Aim of the exercise – Report every line of the records below that contains the word "label". Matching is case-sensitive.

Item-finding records
○ ○ ○
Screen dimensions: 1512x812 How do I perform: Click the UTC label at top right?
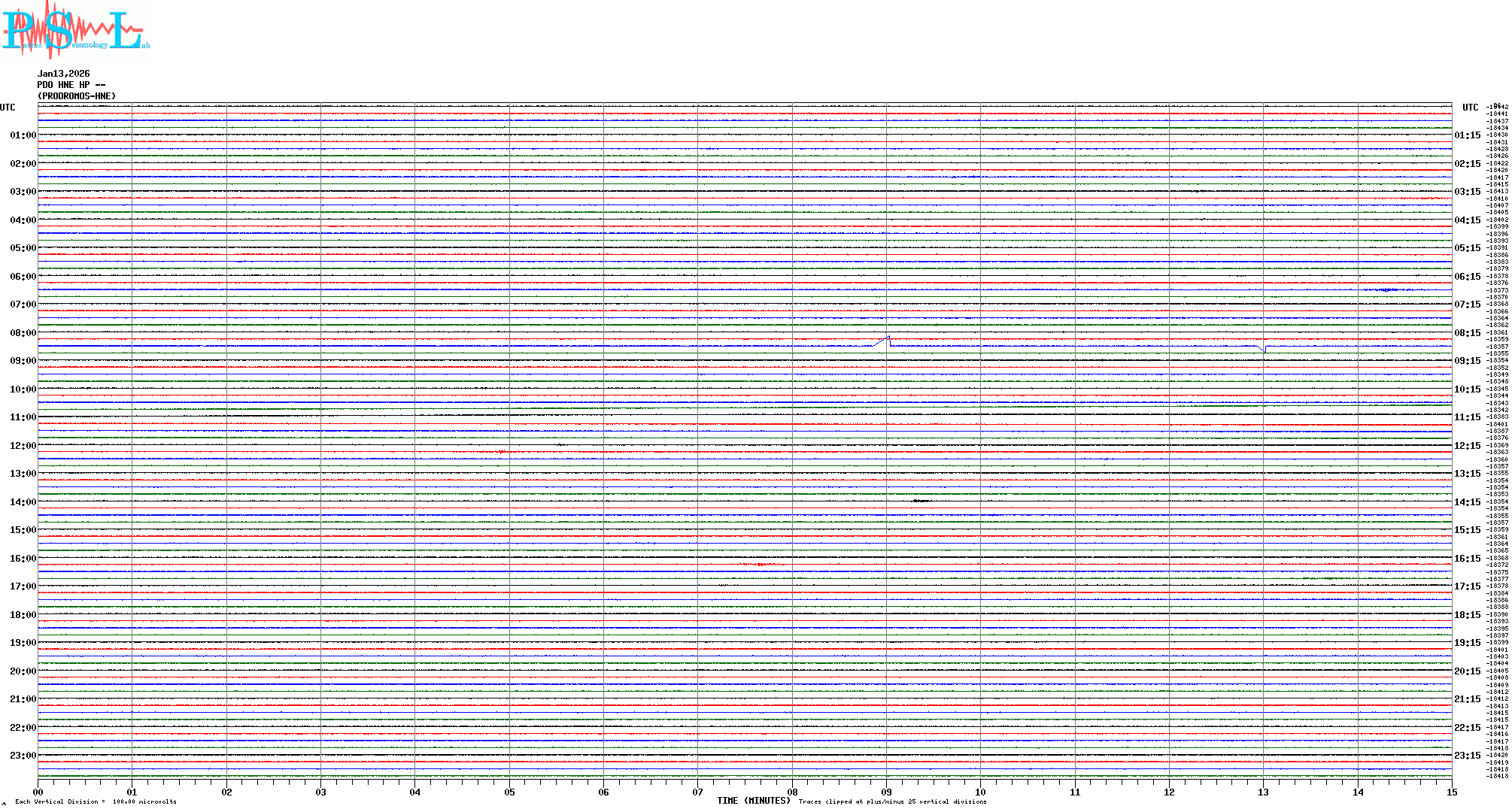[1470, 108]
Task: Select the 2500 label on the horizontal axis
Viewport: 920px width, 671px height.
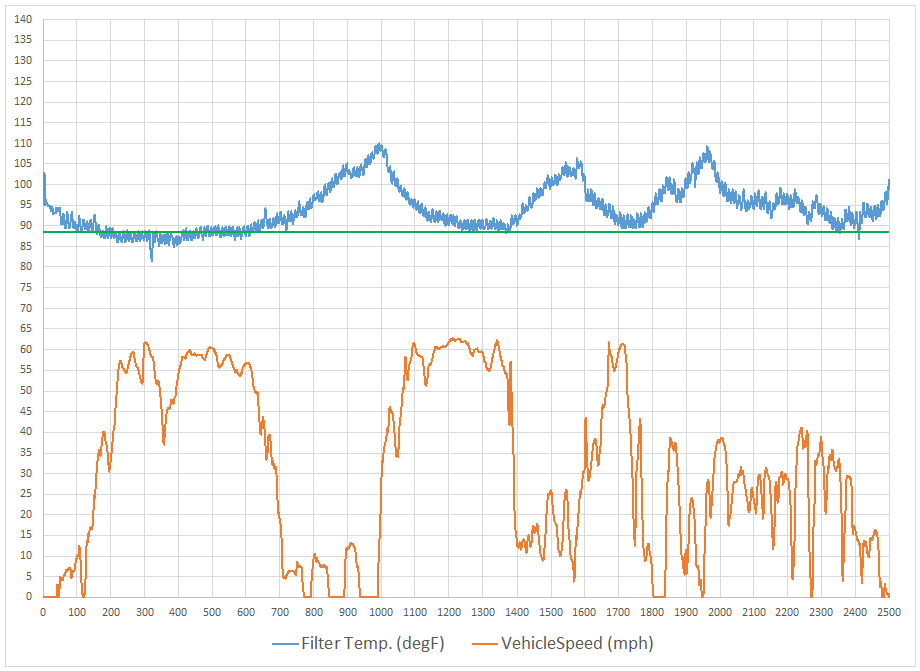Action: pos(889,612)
○ ○ ○
Completed task –
Screen dimensions: 1512x812 How do I perform: Click the UTC label at top right?
Task: Select the 2500 label on the horizontal axis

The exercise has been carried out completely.